=== TASK INPUTS ===
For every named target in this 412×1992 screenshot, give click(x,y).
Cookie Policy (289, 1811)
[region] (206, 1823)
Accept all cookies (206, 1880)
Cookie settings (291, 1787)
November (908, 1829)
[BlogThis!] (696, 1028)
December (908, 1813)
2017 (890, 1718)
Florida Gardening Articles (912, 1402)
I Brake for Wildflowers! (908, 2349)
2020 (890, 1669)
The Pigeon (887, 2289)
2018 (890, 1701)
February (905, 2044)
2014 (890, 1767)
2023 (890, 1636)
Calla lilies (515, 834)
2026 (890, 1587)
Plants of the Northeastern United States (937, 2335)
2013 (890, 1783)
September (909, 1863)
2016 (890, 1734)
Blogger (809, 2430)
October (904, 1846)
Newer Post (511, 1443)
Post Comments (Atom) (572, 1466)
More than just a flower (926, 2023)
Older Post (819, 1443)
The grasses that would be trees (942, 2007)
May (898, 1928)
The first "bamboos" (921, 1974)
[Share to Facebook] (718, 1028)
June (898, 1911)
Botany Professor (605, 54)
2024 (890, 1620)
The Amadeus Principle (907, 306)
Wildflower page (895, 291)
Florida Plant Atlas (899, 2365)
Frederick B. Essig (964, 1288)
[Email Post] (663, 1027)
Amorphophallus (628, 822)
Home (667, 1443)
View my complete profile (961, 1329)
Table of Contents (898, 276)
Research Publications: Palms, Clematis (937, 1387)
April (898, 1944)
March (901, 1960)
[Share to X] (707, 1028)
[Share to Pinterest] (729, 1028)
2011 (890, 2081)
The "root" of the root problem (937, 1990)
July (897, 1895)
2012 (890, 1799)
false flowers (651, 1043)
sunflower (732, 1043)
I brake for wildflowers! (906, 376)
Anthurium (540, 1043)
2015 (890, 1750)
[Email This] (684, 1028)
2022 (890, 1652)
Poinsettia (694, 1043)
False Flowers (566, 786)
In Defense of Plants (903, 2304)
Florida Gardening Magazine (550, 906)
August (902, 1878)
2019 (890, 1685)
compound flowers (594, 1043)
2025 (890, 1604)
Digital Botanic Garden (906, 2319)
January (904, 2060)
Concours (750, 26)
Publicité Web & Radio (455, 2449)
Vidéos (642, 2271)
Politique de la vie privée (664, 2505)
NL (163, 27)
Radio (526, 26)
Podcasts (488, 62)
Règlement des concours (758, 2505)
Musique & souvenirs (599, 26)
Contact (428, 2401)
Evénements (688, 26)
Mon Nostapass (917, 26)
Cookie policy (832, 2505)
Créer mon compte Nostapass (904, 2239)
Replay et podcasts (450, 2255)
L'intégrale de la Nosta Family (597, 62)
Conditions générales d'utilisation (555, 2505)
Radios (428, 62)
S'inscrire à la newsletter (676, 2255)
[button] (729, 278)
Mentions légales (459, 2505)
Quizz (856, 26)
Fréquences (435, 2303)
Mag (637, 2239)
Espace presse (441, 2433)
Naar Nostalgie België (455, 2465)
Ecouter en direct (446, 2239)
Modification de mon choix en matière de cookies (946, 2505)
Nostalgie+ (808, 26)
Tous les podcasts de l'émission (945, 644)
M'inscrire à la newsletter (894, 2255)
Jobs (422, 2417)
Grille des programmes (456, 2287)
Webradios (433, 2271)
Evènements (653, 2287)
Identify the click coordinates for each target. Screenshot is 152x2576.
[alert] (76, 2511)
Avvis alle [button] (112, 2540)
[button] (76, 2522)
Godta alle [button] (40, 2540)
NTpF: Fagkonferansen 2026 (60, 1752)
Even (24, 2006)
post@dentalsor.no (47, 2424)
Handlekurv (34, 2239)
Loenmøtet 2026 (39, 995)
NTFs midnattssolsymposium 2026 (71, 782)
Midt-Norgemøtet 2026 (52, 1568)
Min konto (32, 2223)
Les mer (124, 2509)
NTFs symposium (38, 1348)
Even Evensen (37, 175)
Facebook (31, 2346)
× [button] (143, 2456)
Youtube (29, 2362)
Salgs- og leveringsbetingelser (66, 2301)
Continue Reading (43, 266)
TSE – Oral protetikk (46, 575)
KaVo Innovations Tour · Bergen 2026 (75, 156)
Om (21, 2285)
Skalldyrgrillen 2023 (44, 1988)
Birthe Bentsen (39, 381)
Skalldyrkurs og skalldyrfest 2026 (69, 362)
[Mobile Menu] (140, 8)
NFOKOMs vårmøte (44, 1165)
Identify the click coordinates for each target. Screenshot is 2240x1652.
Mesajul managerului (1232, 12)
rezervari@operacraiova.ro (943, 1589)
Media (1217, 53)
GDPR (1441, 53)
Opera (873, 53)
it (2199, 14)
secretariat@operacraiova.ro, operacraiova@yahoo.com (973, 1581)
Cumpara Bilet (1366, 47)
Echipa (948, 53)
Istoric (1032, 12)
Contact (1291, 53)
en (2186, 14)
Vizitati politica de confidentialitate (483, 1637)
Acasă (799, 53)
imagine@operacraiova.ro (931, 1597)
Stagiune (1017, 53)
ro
===
§ INSTRUCTIONS FOR THE TASK
Across the whole listing above, state how many lines contain "NTFs". Only the number is wanted.

§ OUTPUT OF THE EXERCISE
2